EVALUATION OF VIOLATION
NOT ASSESSED A CIVIL PENALTY
On February 5, 1996, a Notice of Violation and Proposed Imposition of Civil Penalty (Notice) was issued for two violations identified during an NRC inspection. One violation, Violation A, was assessed a civil penalty. (See the Appendix, "Evaluation and Conclusion," to the accompanying Order Imposing Civil Penalty for the details associated with Violation A.)
The second violation, Violation B, was cited for the Licensee's failure to conduct the quarterly inventory of all sealed sources, as required by
10 CFR 34.26. Violation B was categorized at Severity Level IV and was not assessed a civil penalty. The Duriron Company, Inc. (Licensee) responded to
the Notice on February 19, 1996, and denied Violation B. The NRC's evaluation and conclusion regarding the Licensee's denial of Violation B are as follows:
Restatement of Violation B
10 CFR 34.26 requires, in part, that the Licensee conduct a quarterly inventory to account for all sealed sources.
Contrary to the above, from June 10, 1994, to September 11, 1995, an interval encompassing at least four quarterly periods, the Licensee did not conduct an inventory to account for all of its sealed sources. Specifically, five iridium-192 sealed sources that were in storage were not included in the quarterly inventory.
This is a Severity Level IV violation (Supplement VI).
Summary of Licensee's Response to Violation B
The Licensee states that the inventories were conducted by visual surveys, but notes of these surveys were not completed or transcribed in the correct format. The Licensee claims that the RSO was embarrassed by his failure to maintain his inventory records and did not show the records to the NRC inspector because of his embarrassment. The Licensee attached two pages of records to the February 19, 1996 response and indicated that the information on those pages demonstrated compliance with the NRC inventory requirement.
NRC Evaluation of Licensee's Response
The Licensee claims in the February 19, 1996 letter that inventories were conducted by visual survey. However, the RSO told the NRC inspector that he last inventoried the NRC-licensed materials on January 7 and June 10, 1994. The RSO attributed his failure to inventory the sources to the constraints placed on his time as a supervisory radiographer and RSO.

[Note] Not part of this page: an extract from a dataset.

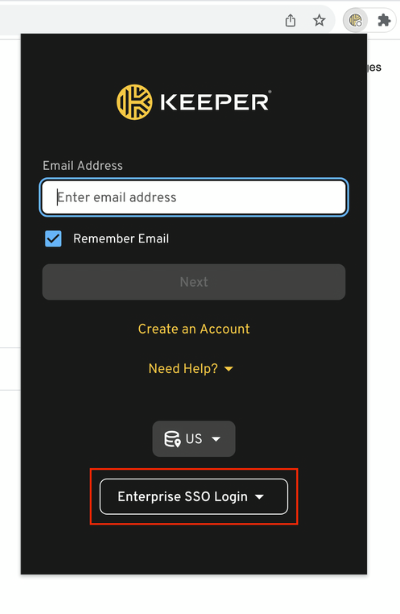
Task: Follow the Create an Account link
Action: (x=194, y=329)
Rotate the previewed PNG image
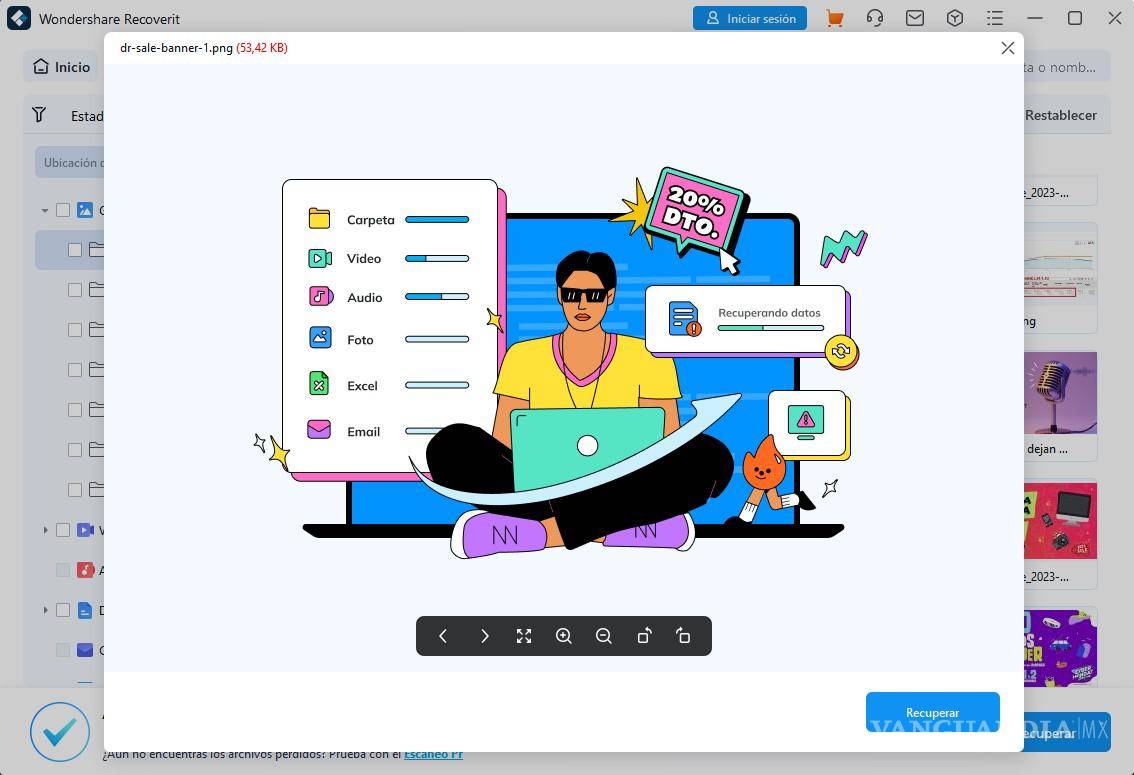This screenshot has width=1134, height=775. point(644,636)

As of the date of the inspection, the Licensee possessed eight sealed sources consisting of one cobalt-60 source and seven iridium-192 sources. (The cobalt-60 source and two iridium-192 sources are used almost every day. The five remaining iridium-192 sources are in storage.) In citing the violation, the NRC credited the Licensee with having complied with the inventory requirement for the three sources that are in virtually daily use and cited the Licensee for failing to conduct the quarterly inventory of the sealed sources that were in storage.
The Licensee copied four records onto the first page attached to the
February 19, 1996 letter and represented those copies as examples of inventory records. None of the records list the source by serial number or indicate the date the inventory was made. Therefore, with the exception of the record for one cobalt-60 source, the records submitted with the Licensee's February 19, 1996 letter do not show that an inventory was made and cannot be used in evaluating the Licensee's response to the NOV.
The second page attached to the Licensee's February 19, 1996 letter shows three sealed sources by serial number and isotope were inventoried on June 10, 1994. The NRC considered that inventory while assessing the violation and did not cite the Licensee for that inventory. Rather, the cited violation was for the quarterly inventories that were not performed from June 11, 1994, to the September 1995 inspection. The Licensee's February 19, 1996 letter did not provide any information to show that quarterly inventories were made from
June 11, 1994, to September 11, 1995.
The Licensee has not provided an adequate basis for withdrawal of the violation. Therefore, NRC concludes that the violation occurred as stated in the Notice.